Issue 6485: Partition data when generating sketches before bulk import #6501

rtjd6554 · 2026-01-28T10:52:30Z

Make sure you have checked all steps below.

Issue

My PR fully resolves the following issues. I've referenced an issue in the PR title, for example "Issue 1234 - My
Feature". Note that before an issue is finished, you can still make a pull request by raising a separate issue
for your progress.
- Resolves Partition data when generating sketches before bulk import #6485

Tests

My PR adds the following tests based on our test strategy OR does not need testing for this extremely good reason:
- New tests within file: SleeperBuilderTest

Documentation

In case of new functionality, my PR adds documentation that describes how to use it, or I have linked to a
separate issue for that below.
If I have added new Java code, I have added Javadoc that explains it following our conventions and style.
If I have added or removed any dependencies from the project, I have updated the NOTICES file.

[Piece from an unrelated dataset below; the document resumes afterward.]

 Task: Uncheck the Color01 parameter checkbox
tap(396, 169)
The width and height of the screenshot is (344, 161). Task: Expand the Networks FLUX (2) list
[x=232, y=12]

java/common/sketches/src/test/java/sleeper/sketches/SketchesUnionBuilderTest.java

java/common/sketches/src/main/java/sleeper/sketches/SketchesUnionBuilder.java

...t/bulk-import-runner/src/main/java/sleeper/bulkimport/runner/sketches/SketchingIterator.java

...ort/bulk-import-runner/src/main/java/sleeper/bulkimport/runner/sketches/SketchesBuilder.java

...import/bulk-import-runner/src/main/java/sleeper/bulkimport/runner/common/SparkSketchRow.java

...rt/bulk-import-runner/src/main/java/sleeper/bulkimport/runner/sketches/GenerateSketches.java

...ulk-import-runner/src/main/java/sleeper/bulkimport/runner/sketches/SketchWritingterator.java

java/partitions/splitter/src/main/java/sleeper/splitter/core/sketches/SketchesForSplitting.java

patchwork01 · 2026-01-30T13:52:45Z

...import/bulk-import-runner/src/main/java/sleeper/bulkimport/runner/common/SparkSketchRow.java


 /**
- * A reference to a sketch file written during a Spark job. Used to calculate split points when pre-splitting
+ * A reference to a sketch created during a Spark job. Used to calculate split points when pre-splitting


It's not a reference, it's a Spark row containing a sketch.

patchwork01 · 2026-01-30T13:54:56Z

...rt/bulk-import-runner/src/main/java/sleeper/bulkimport/runner/sketches/GenerateSketches.java

 /**
- * Generates a sketch of all input data, and outputs a single row per partition referencing a file that contains that
- * sketch.
+ * Generates a sketch of all input data, and outputs a single row per partition that contains that a sketch.


There's a typo at "that a sketch". I think it should just be "that sketch".

patchwork01 · 2026-01-30T14:00:29Z

java/common/sketches/src/main/java/sleeper/sketches/SketchesUnionBuilder.java

+    }
+
+    /**
+     * Updates existing unions with any new sketches provide that match on the key field.


I'm not sure it's clear what it means to "match on the key field". How about this:

"Adds sketches into the union. The sketches must include an item sketch for each row key in the Sleeper table schema."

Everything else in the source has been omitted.